Page text:
****************************************

A platform is a business model that enables the creation of value through interactions between external producers and consumers. The platform is responsible for providing an open and participatory structure to enable these interactions by establishing the governance conditions for them. Its purpose is to consummate matches between users to facilitate the exchange of goods, services or social currency, resulting in the creation of value for all participants (Parker, Van Alsyine, Choudary. 2016).

They are online environments that take advantage of the economy of free, seamless and instantaneous, characterised by near-zero marginal cost of access, reproduction and distribution. Platforms succeed in capturing and creating value in part because they reduce information asymmetries that previously prevented certain types of transactions from taking place. They are the engine of many of the world’s most successful companies in existence today considering that they are major creators of supply and demand (McAfee, Brynjolfsson. 2017).

According to Moazed and Johnson (2016) platforms create large communities and marketplaces that allow users to interact and transact, facilitating the exchange of value.

****************************************

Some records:
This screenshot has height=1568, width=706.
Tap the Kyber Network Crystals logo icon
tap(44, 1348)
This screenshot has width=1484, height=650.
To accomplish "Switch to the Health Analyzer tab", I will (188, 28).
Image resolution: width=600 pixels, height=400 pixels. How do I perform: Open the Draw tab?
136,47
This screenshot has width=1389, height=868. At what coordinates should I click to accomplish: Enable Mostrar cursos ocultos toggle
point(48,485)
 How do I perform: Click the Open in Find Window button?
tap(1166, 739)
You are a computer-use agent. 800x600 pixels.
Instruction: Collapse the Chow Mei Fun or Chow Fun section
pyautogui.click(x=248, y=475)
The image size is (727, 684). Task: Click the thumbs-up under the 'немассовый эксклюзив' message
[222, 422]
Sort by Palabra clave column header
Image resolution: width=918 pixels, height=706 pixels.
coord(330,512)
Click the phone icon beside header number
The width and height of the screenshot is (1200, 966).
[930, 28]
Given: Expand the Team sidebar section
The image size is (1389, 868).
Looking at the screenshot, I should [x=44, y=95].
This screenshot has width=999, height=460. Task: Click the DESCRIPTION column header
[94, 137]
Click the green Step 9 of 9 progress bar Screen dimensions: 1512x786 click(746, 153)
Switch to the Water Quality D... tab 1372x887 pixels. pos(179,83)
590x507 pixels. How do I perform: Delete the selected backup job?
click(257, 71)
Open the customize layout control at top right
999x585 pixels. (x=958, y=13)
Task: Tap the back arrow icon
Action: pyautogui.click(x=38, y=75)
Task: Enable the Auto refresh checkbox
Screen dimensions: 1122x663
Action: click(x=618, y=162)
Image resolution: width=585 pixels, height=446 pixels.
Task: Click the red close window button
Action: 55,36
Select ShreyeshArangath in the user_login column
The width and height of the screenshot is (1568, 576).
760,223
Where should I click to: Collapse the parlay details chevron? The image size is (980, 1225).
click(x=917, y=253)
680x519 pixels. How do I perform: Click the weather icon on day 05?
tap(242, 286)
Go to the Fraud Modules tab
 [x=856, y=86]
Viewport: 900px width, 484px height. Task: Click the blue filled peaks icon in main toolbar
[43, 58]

****************************************

Problems:
1. In the platform passage, what do platforms reduce that previously prevented certain types of transactions from taking place?
2. Reproduce the listing from the line containing "680x519 pixels. How" through the end of the listing, substituting "button" for "icon".

Responses to the exercise:
1. Information asymmetries.

2.
680x519 pixels. How do I perform: Click the weather button on day 05?
tap(242, 286)
Go to the Fraud Modules tab
 [x=856, y=86]
Viewport: 900px width, 484px height. Task: Click the blue filled peaks button in main toolbar
[43, 58]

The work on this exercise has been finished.